What is being asked: Set out exactly every line of the entries below, starting at the line that holds "You are a computer-use agent." and stopping after the line that holds "Expand the language selector dropdown".

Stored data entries
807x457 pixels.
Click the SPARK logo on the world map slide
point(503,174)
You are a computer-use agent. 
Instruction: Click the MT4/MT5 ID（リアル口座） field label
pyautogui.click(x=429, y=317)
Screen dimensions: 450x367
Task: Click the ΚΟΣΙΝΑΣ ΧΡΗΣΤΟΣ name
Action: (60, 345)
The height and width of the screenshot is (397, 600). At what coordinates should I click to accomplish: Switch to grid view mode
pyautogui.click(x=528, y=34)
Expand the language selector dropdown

* * *

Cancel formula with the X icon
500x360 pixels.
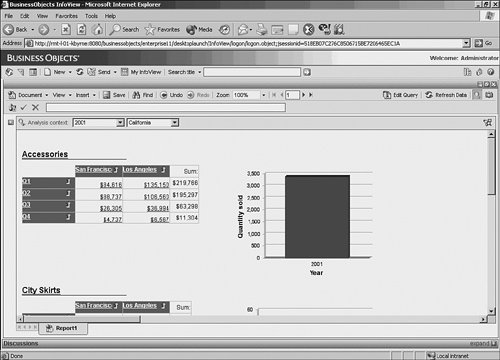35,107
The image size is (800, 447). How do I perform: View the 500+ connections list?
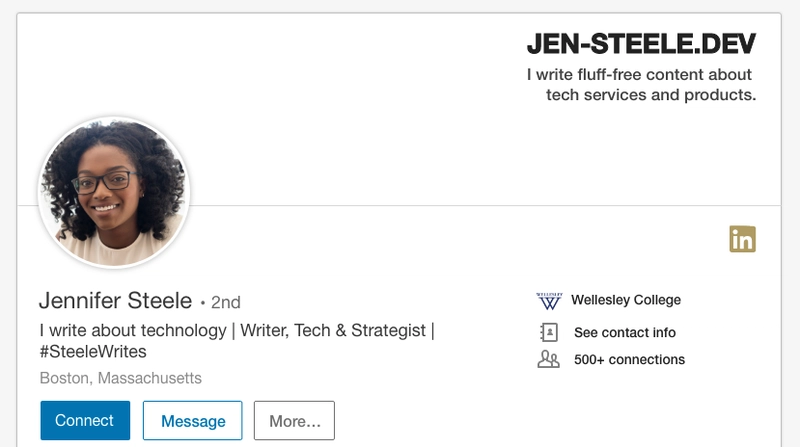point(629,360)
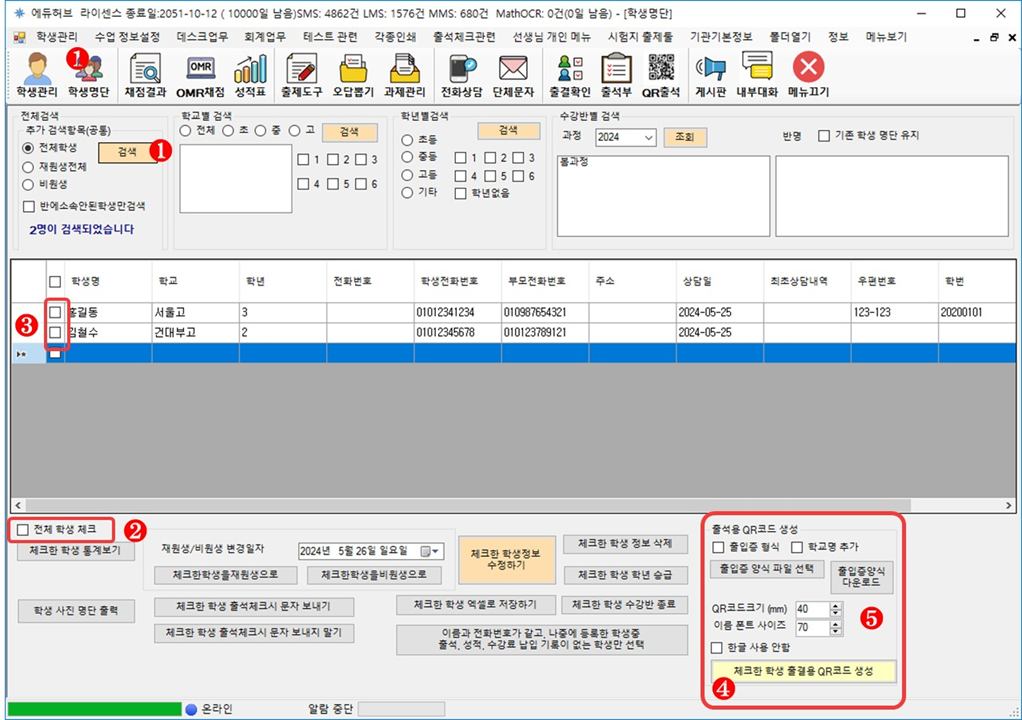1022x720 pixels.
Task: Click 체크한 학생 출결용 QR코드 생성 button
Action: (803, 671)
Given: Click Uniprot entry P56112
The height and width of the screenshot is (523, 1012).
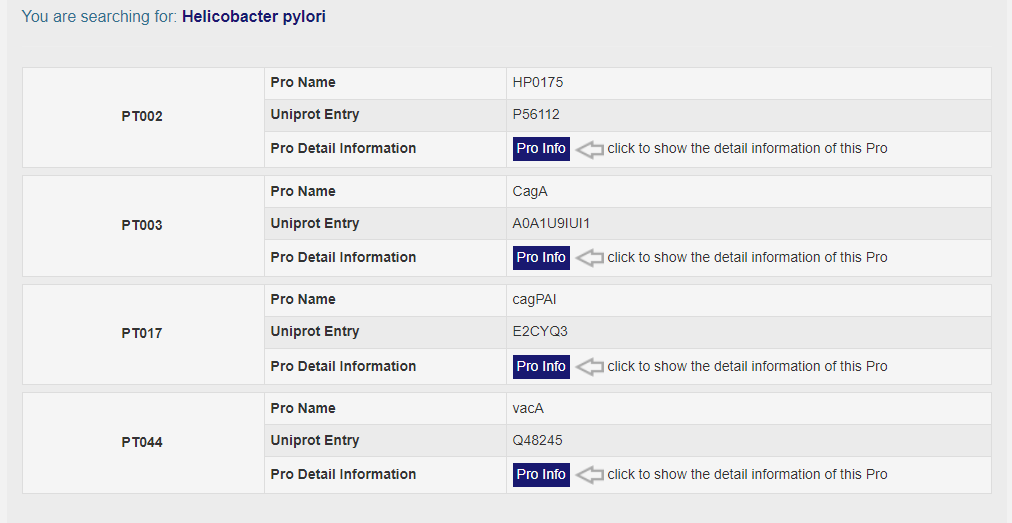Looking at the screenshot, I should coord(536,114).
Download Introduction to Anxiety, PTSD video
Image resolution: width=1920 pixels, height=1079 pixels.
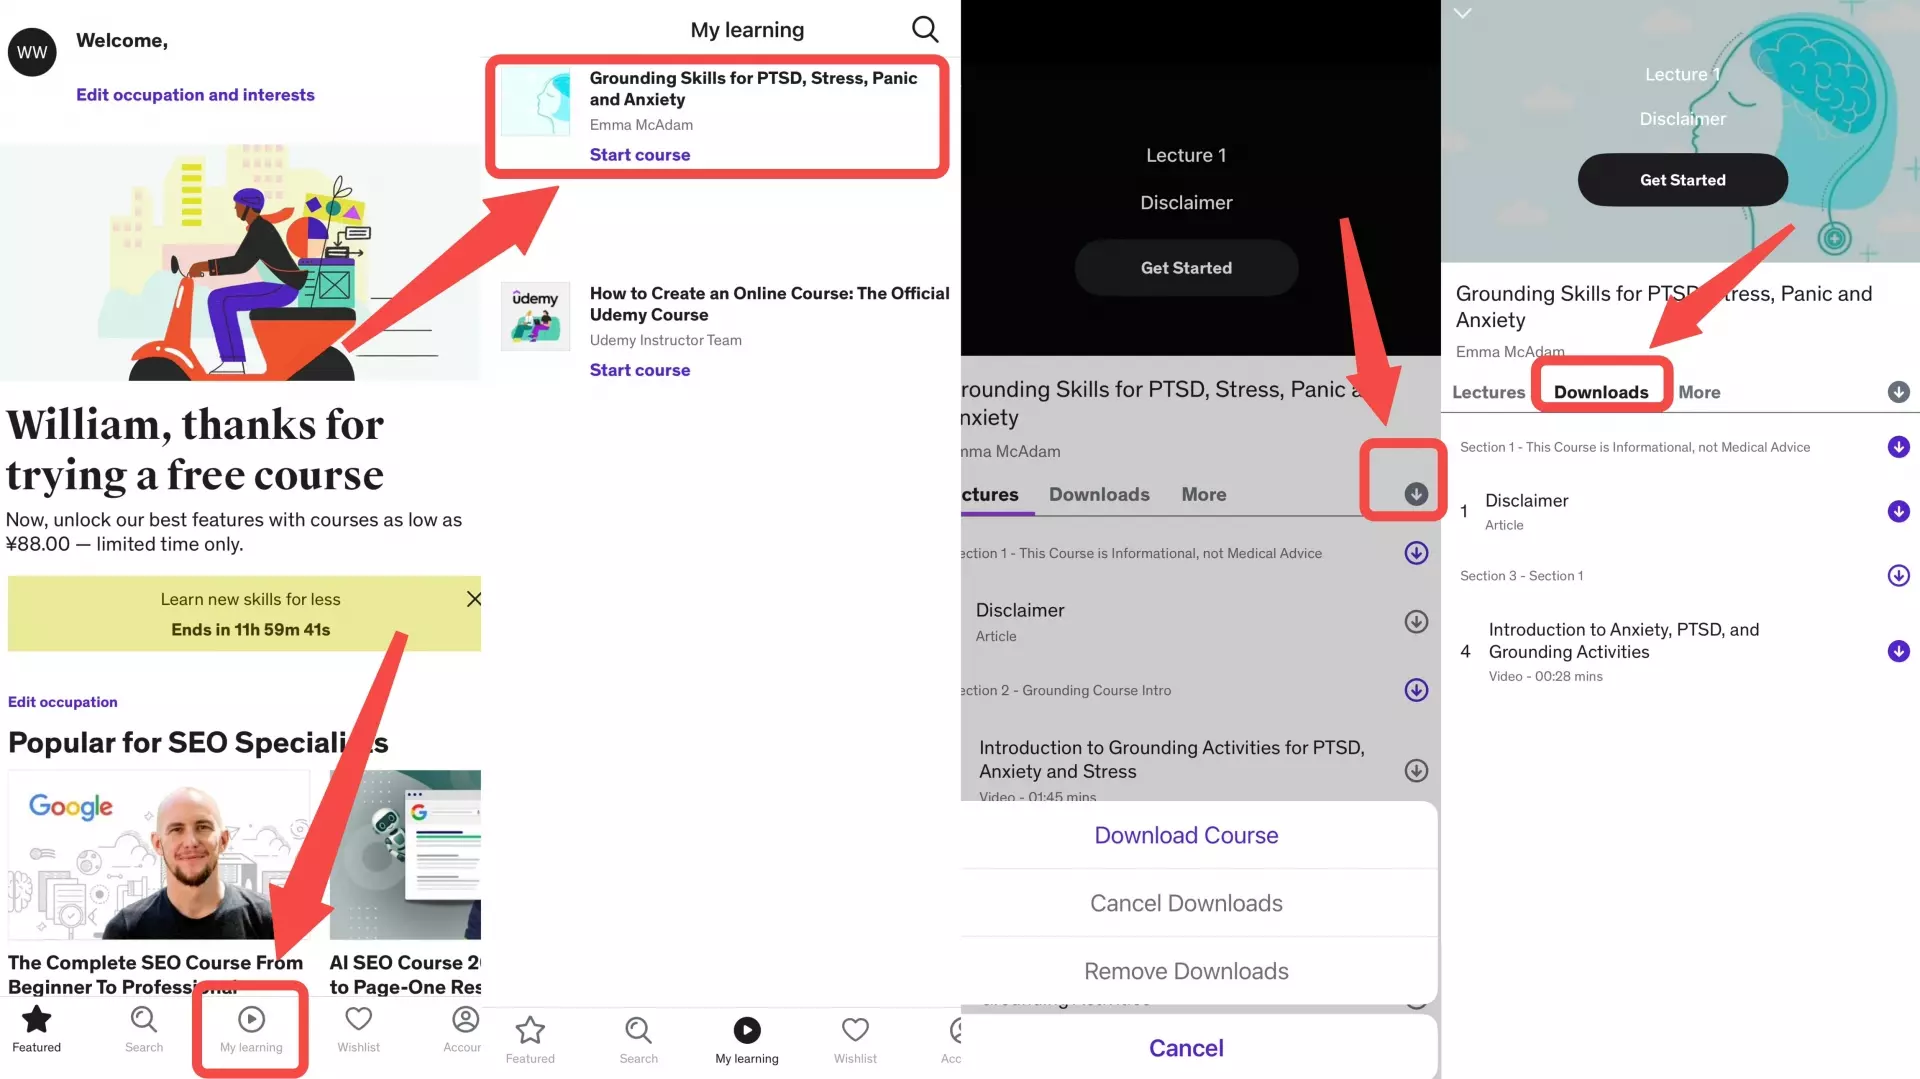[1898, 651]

Solution:
You are a computer-use agent. 
Instruction: Click the MT4/MT5 ID（リアル口座） field label
pyautogui.click(x=429, y=317)
Screen dimensions: 450x367
Task: Click the ΚΟΣΙΝΑΣ ΧΡΗΣΤΟΣ name
Action: (60, 345)
The height and width of the screenshot is (397, 600). At what coordinates should I click to accomplish: Switch to grid view mode
pyautogui.click(x=528, y=34)
Expand the language selector dropdown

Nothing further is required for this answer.